Unhandled FileNotFoundError path:

FileNotFoundError: https://allnewsrecorder.com/.../Diplomatic-efforts-additionally-failed-the-method-of-returning-Pakistanis-stranded-in-Dubai-started.jpg
ray.data.exceptions.SystemException

ray.exceptions.RayTaskError(FileNotFoundError): ray::Download(url)()
  ...
  File ".../ray/data/_internal/planner/plan_download_op.py", line 192, in load_uri_bytes
    with fs.open_input_file(uri_path) as f:
  ...
  File "/home/ray/anaconda3/lib/python3.12/site-packages/pyarrow/fs.py", line 419, in open_input_file
    raise FileNotFoundError(path)
FileNotFoundError: http://www.ukbikefactory.com/.../frog-69-red.jpg
(Download(url) ...) Caught exception in transforming worker! [repeated ...]
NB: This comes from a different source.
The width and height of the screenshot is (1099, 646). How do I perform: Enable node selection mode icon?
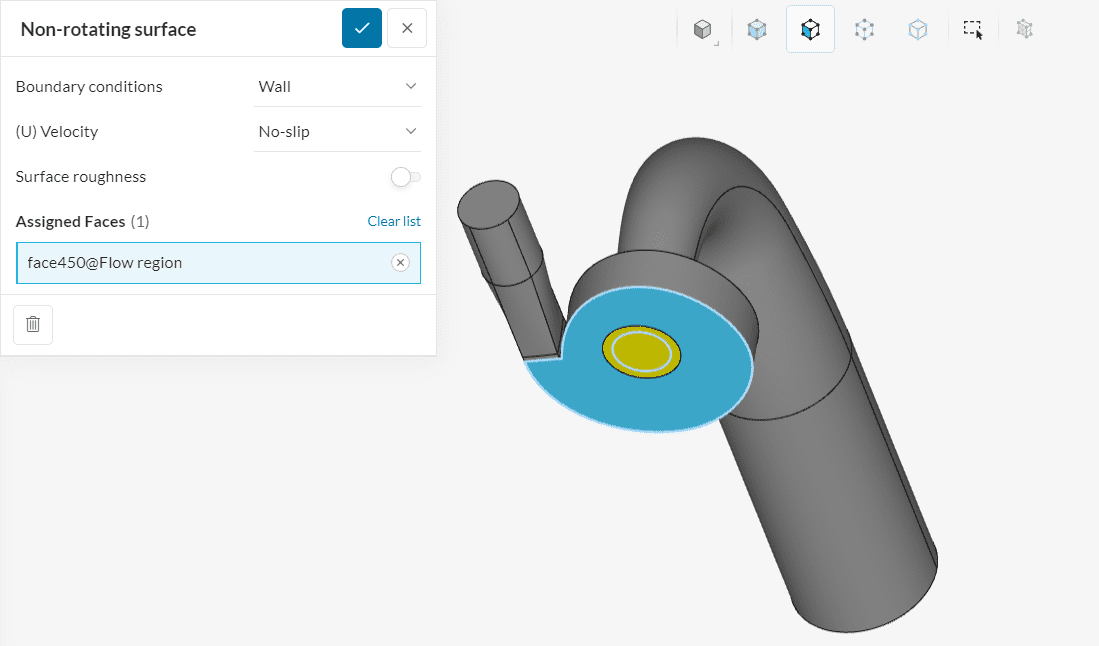tap(864, 30)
ZeroDivisionError path when all rows in a block/partition fail:

ray.exceptions.RayTaskError(ZeroDivisionError): ray::MapWorker(Partition(url)).submit()
  ...
  File ".../ray/data/_internal/planner/plan_download_op.py", line 251, in __call__
    self._batch_size_estimate = self._estimate_nrows_per_partition(block)
  File ".../ray/data/_internal/planner/plan_download_op.py", line 281, in _estimate_nrows_per_partition
    avg_nbytes_per_row = sum(row_sizes) / len(row_sizes)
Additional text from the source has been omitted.